Pointing entries for documents and screenshots
<<<<

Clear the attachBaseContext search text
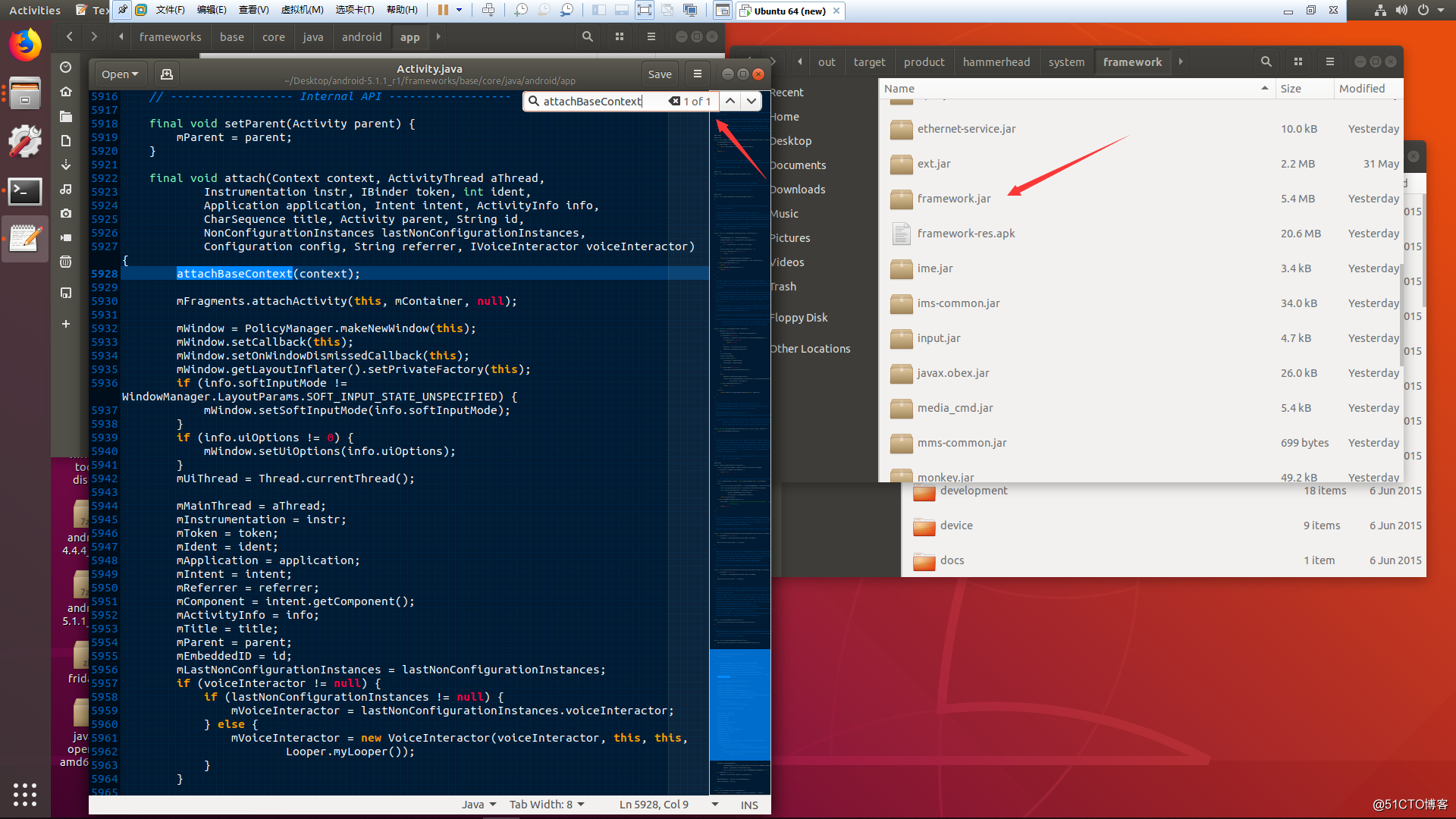 [x=673, y=101]
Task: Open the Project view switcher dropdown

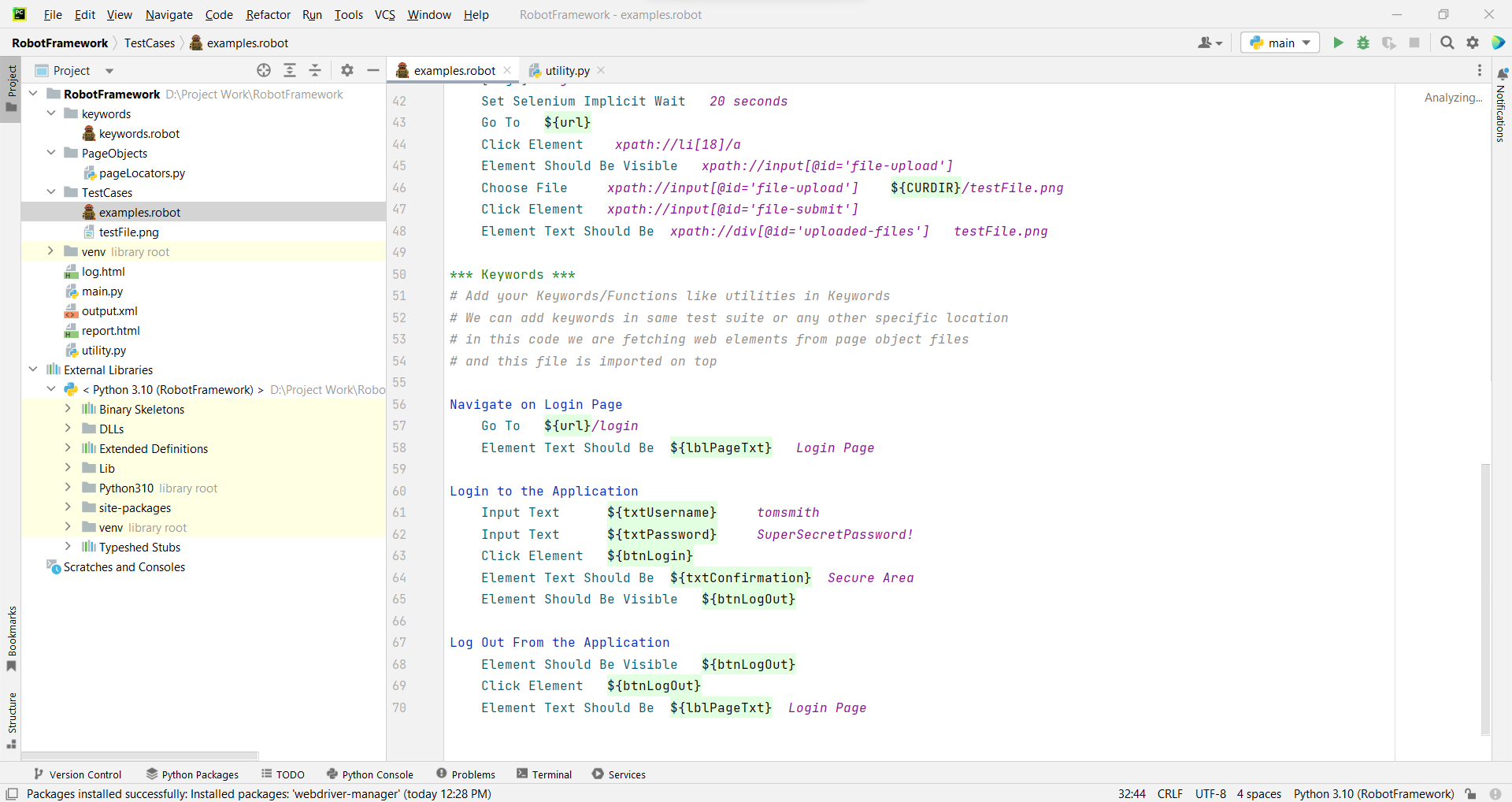Action: tap(109, 70)
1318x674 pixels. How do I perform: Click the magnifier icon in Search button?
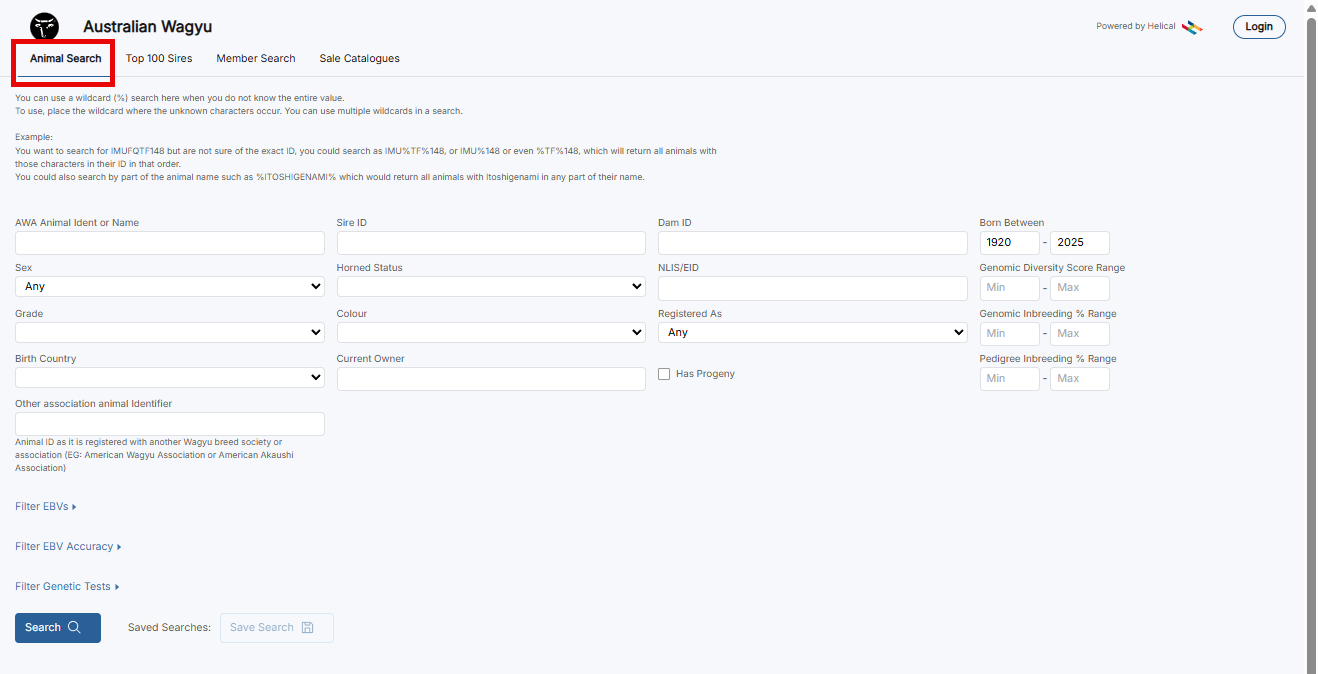[75, 628]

>>>>

Rewrite every line of the listing, requests included, scaling each coordinate in the answers by 2.6 and rounding to whole numbers with halves rounded up. Leave the pictures out of your answer.

# REPLY:
Clear the attachBaseContext search text
 [x=1750, y=263]
Task: Open the Project view switcher dropdown

Action: tap(283, 182)
1318x674 pixels. How do I perform: Click the magnifier icon in Search button?
[195, 1633]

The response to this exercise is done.